* PROBLEM *
Using the records below, give the number of lines where the word "footer" appears, with no further output.

--- INPUT ---

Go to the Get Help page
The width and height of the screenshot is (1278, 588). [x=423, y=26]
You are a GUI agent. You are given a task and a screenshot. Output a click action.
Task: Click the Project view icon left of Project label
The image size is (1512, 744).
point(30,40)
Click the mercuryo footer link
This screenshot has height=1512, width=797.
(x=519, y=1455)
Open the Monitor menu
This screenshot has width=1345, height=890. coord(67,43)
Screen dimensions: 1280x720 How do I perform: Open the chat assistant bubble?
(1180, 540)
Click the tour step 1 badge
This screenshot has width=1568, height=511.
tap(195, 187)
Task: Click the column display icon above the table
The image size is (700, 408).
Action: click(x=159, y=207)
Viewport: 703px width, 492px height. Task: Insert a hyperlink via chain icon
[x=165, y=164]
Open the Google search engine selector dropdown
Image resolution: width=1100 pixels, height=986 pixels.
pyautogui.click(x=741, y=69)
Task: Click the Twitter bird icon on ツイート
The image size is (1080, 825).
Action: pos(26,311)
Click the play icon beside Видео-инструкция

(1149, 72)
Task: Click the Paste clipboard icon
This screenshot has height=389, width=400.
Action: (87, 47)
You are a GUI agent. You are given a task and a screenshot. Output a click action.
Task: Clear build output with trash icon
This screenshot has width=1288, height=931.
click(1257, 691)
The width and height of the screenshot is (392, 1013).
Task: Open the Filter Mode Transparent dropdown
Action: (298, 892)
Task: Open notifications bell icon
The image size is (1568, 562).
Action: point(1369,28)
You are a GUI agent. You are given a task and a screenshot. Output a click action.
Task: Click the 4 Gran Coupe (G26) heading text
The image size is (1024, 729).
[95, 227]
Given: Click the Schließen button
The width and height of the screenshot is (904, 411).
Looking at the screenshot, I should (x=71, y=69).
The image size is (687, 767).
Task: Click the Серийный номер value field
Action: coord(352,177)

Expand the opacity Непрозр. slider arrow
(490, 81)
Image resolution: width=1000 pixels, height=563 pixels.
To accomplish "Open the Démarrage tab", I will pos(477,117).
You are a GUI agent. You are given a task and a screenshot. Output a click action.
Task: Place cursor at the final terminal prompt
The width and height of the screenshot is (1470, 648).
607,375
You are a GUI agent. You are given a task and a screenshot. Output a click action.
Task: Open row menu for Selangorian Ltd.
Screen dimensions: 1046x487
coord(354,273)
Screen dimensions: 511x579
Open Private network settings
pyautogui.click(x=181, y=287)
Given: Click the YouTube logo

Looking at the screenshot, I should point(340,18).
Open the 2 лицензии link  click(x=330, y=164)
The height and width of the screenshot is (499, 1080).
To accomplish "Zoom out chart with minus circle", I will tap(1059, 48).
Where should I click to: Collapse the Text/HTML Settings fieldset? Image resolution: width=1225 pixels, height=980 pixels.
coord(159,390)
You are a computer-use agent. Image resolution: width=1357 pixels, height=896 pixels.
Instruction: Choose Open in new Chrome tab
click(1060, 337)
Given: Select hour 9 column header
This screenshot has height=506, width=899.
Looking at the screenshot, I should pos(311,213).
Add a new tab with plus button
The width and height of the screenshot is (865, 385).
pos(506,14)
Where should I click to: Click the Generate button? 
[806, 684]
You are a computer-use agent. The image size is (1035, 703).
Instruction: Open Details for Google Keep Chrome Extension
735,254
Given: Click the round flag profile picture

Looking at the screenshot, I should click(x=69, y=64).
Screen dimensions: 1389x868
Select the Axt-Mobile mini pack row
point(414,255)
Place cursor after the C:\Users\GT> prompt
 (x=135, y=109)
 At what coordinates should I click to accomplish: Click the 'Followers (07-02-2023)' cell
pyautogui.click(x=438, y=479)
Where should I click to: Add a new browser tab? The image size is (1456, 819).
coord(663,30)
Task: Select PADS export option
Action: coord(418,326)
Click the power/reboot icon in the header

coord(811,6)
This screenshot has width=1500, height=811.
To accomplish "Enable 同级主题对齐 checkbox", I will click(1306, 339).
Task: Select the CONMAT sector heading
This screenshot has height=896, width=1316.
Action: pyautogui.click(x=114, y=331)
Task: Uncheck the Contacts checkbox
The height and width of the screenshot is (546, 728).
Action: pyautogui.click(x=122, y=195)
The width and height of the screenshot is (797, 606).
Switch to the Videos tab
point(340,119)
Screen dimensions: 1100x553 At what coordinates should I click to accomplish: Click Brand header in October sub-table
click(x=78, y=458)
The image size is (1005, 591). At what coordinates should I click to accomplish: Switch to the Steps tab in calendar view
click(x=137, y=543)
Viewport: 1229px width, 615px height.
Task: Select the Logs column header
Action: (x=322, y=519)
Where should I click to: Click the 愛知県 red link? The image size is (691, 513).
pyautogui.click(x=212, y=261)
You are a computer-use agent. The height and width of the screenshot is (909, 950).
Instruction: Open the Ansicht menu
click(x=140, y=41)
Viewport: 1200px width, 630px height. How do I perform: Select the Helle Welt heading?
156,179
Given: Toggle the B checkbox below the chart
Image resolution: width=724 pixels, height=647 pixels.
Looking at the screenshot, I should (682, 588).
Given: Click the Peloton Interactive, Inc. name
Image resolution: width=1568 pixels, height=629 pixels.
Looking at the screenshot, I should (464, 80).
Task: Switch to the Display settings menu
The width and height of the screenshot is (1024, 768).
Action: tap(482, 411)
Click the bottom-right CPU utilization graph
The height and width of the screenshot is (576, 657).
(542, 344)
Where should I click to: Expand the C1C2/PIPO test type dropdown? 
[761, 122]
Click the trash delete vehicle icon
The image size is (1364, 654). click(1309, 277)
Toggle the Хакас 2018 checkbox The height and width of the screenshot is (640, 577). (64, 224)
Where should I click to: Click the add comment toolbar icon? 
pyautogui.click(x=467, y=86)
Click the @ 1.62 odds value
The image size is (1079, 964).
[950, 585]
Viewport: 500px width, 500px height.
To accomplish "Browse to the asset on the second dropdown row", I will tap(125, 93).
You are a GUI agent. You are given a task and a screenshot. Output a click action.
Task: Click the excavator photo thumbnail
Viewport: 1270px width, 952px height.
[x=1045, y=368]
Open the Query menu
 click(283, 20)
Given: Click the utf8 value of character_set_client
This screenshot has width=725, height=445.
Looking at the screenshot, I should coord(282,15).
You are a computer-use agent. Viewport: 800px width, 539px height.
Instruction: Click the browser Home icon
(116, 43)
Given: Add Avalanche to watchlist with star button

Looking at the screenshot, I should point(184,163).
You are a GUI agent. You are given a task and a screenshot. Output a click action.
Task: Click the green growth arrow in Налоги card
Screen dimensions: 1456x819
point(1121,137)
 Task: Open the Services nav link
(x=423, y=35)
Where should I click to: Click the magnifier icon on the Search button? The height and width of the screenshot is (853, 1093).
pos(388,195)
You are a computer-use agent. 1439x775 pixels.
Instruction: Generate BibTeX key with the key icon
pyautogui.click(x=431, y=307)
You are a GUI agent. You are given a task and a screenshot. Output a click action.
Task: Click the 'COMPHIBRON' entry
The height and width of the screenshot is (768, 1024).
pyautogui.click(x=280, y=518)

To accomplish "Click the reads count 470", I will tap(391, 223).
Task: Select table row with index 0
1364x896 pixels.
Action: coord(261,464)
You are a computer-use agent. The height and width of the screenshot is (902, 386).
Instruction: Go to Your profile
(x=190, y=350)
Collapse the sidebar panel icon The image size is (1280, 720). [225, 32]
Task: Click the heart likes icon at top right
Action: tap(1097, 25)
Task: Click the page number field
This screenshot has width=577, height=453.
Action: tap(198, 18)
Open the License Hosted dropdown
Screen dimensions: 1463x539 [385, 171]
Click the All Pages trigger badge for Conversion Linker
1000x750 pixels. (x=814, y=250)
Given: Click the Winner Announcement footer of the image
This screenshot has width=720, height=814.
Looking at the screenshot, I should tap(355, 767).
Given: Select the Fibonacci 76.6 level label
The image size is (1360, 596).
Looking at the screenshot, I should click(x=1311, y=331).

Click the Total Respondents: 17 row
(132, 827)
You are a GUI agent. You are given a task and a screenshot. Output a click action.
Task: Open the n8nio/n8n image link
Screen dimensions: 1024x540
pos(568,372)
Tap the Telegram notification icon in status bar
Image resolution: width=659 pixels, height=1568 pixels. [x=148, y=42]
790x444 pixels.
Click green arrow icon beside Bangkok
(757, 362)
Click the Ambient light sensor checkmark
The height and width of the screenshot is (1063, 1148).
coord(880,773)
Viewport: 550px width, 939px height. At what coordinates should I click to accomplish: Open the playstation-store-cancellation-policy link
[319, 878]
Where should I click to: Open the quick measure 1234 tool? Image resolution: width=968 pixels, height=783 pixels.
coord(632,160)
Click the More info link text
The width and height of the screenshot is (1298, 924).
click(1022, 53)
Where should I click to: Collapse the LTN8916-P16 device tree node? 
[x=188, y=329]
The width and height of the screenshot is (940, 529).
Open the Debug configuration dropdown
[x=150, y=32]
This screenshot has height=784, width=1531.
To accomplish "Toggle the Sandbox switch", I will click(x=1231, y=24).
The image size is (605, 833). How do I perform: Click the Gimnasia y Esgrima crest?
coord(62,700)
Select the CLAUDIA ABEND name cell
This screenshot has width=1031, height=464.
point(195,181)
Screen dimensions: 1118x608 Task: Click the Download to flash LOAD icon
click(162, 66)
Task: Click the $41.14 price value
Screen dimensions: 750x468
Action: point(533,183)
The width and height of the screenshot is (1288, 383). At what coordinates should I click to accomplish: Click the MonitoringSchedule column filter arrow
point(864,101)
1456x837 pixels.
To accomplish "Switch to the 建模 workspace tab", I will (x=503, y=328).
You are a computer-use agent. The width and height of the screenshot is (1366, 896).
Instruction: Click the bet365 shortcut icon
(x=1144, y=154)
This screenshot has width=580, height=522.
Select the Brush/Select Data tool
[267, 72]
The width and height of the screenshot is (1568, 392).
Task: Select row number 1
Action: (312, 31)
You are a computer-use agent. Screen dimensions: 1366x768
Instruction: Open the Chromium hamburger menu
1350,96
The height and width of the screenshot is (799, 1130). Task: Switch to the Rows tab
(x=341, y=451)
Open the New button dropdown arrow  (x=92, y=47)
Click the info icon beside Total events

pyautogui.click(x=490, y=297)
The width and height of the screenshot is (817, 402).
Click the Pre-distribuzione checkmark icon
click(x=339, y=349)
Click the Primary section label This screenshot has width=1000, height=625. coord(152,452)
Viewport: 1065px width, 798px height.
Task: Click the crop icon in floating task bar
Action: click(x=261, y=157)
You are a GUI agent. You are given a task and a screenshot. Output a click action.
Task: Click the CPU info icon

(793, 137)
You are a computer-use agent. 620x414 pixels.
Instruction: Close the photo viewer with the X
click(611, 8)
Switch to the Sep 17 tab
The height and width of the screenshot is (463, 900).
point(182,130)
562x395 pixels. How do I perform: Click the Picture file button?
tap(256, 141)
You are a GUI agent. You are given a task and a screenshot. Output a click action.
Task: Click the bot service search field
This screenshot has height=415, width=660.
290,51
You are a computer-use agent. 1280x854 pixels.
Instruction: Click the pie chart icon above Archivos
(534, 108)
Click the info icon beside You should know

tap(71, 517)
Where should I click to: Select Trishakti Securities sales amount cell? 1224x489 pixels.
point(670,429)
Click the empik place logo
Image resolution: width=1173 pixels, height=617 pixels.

---

* TASK RESPONSE *
2